• _Task input_
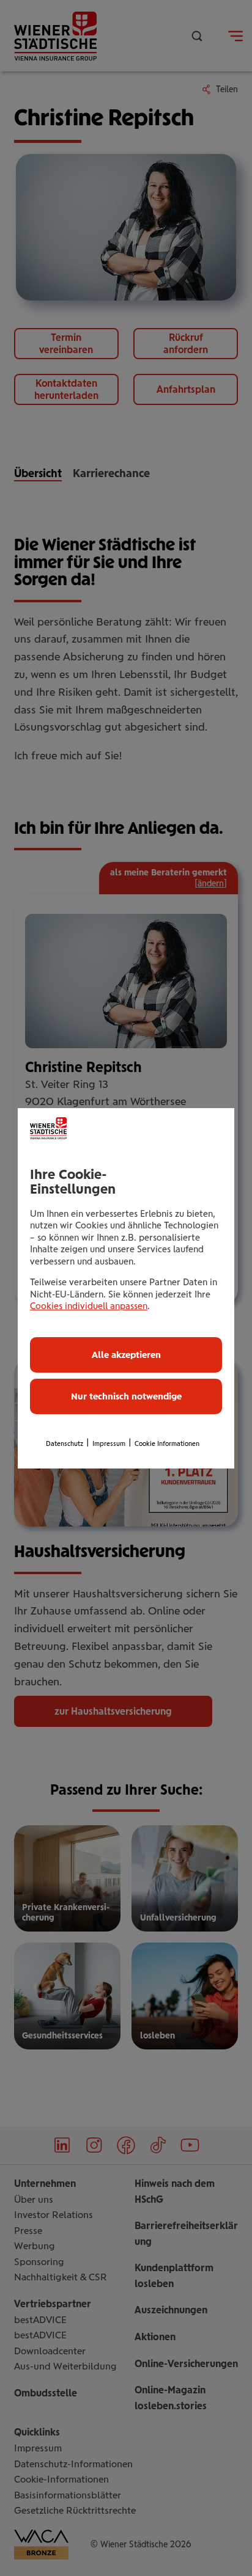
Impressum (108, 1444)
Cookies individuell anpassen (88, 1306)
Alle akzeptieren (126, 1354)
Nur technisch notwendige (126, 1396)
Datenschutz (64, 1444)
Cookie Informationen (167, 1444)
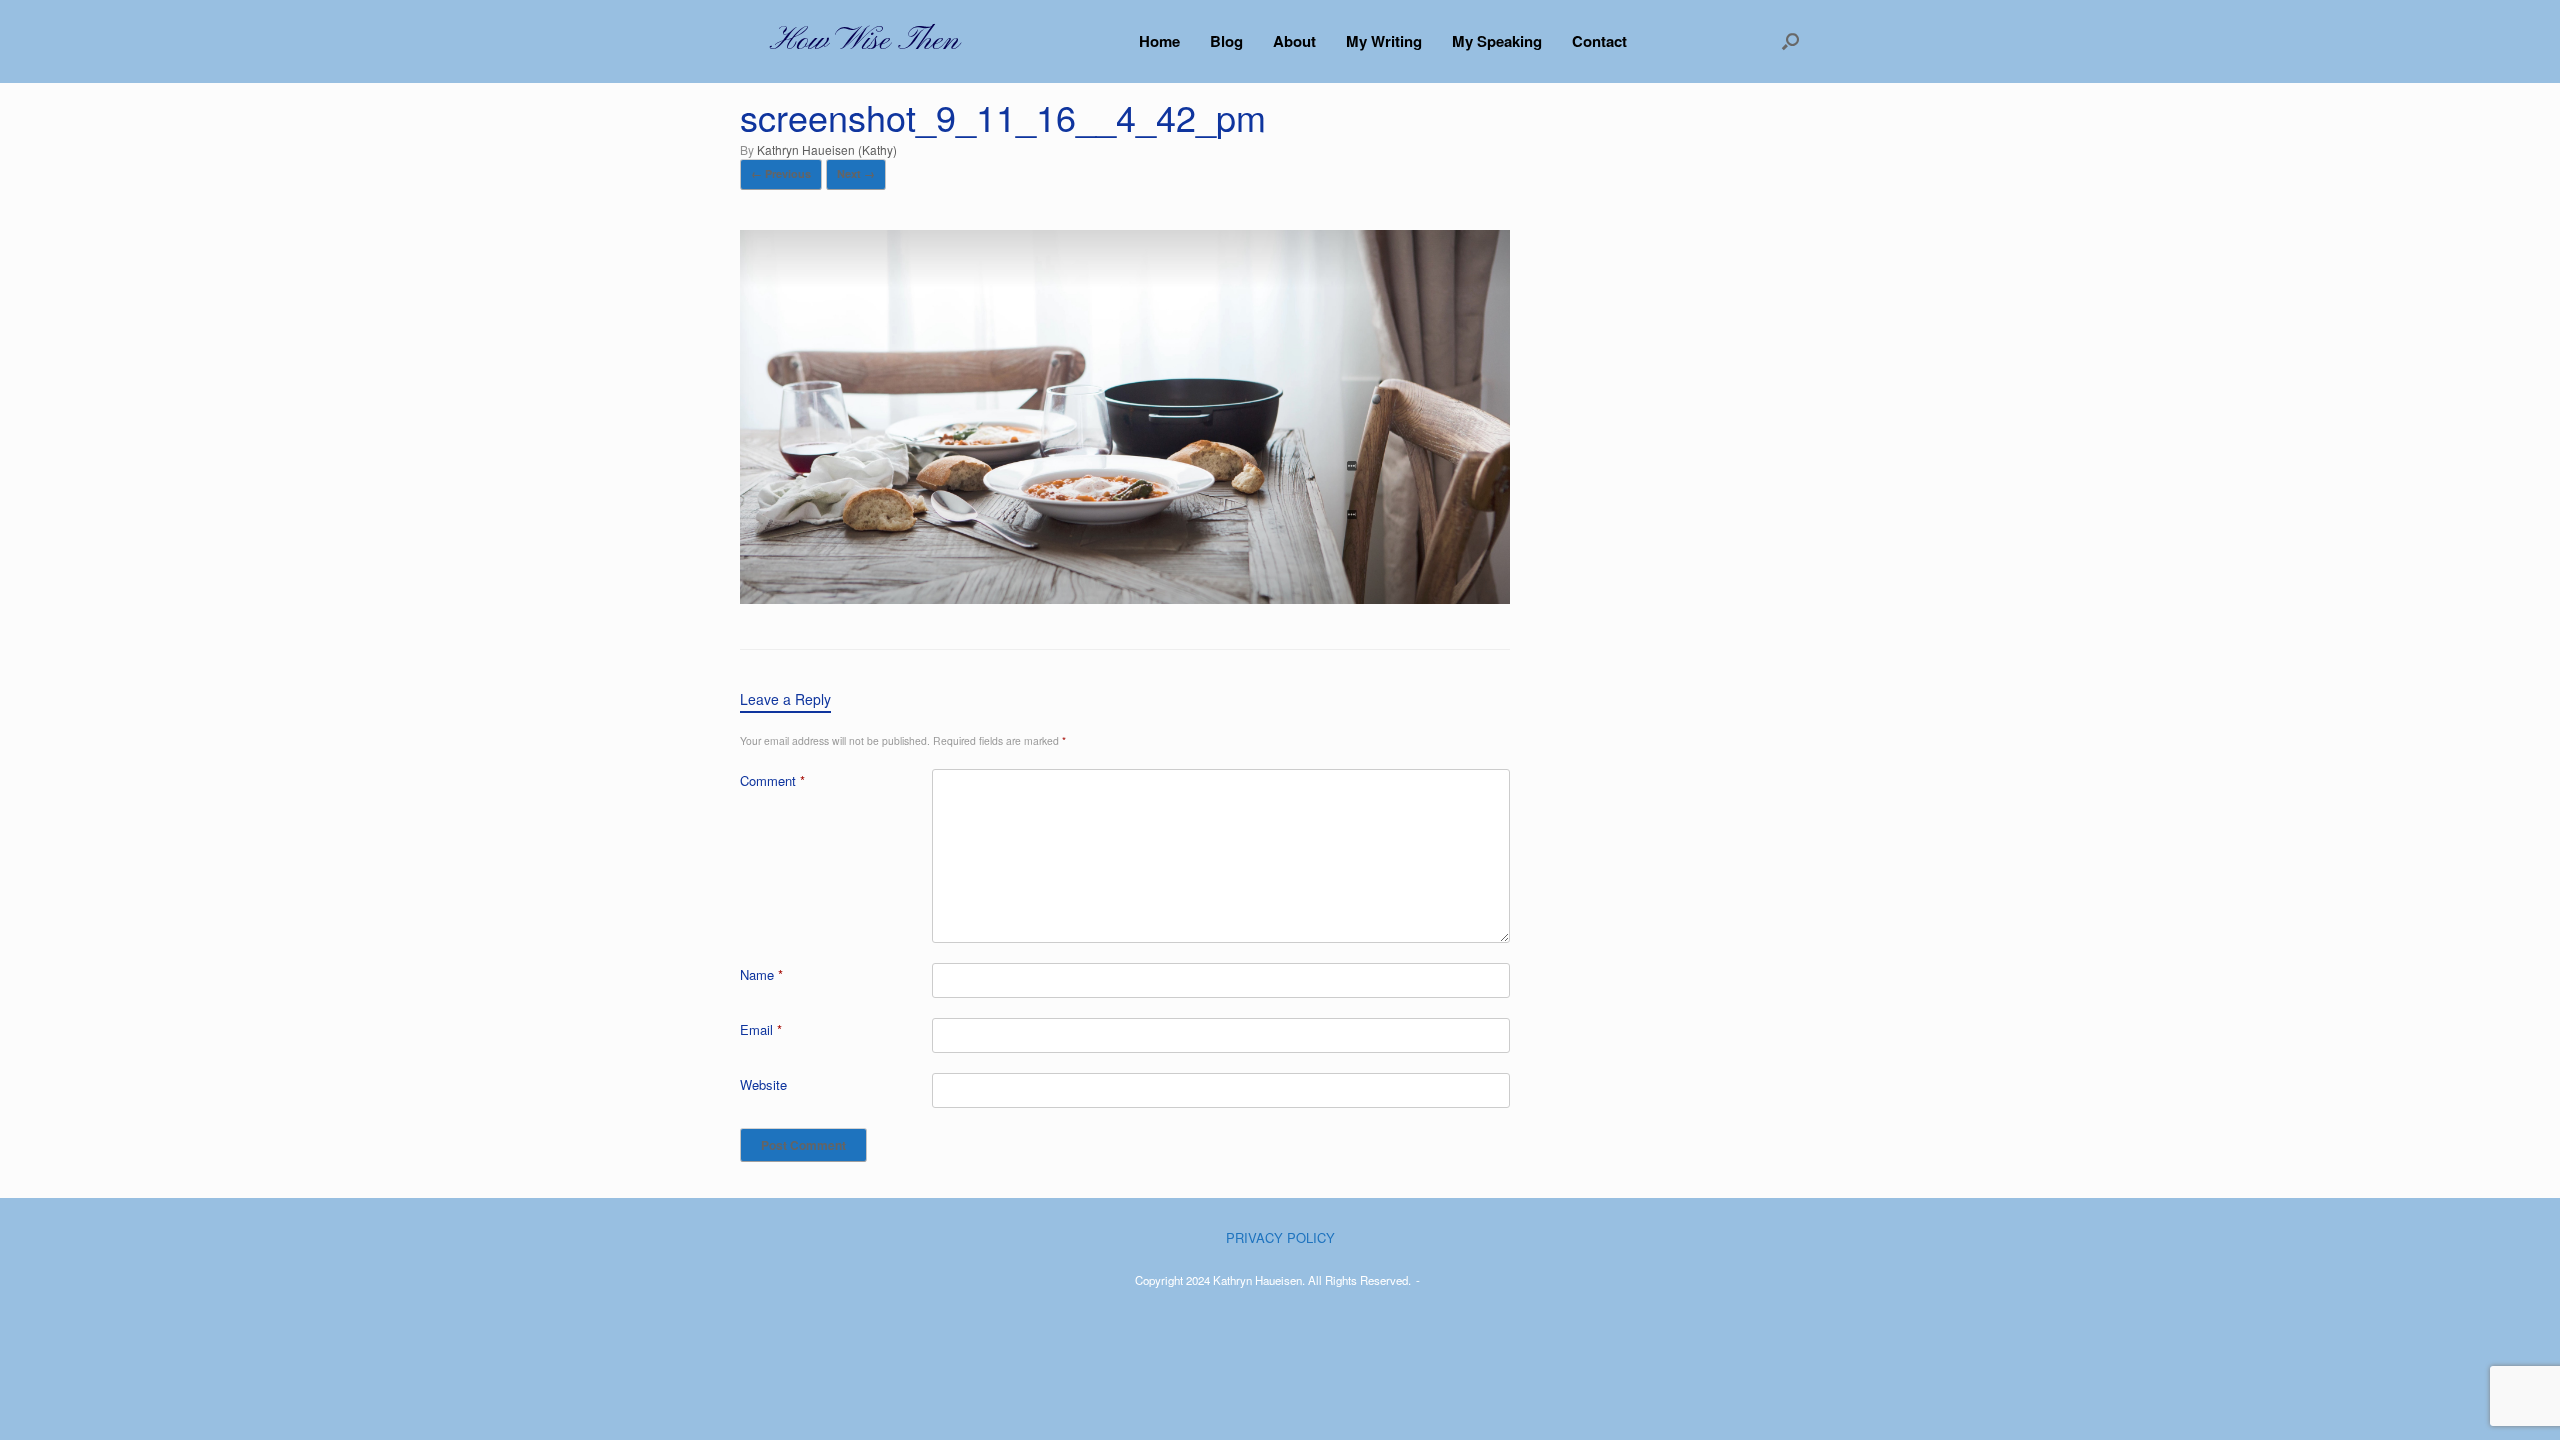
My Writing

• _Required work_
In your copy of the records, include no pictures; repeat everything else exactly.

• _Your response_
Impressum (108, 1444)
Cookies individuell anpassen (88, 1306)
Alle akzeptieren (126, 1354)
Nur technisch notwendige (126, 1396)
Datenschutz (64, 1444)
Cookie Informationen (167, 1444)
My Writing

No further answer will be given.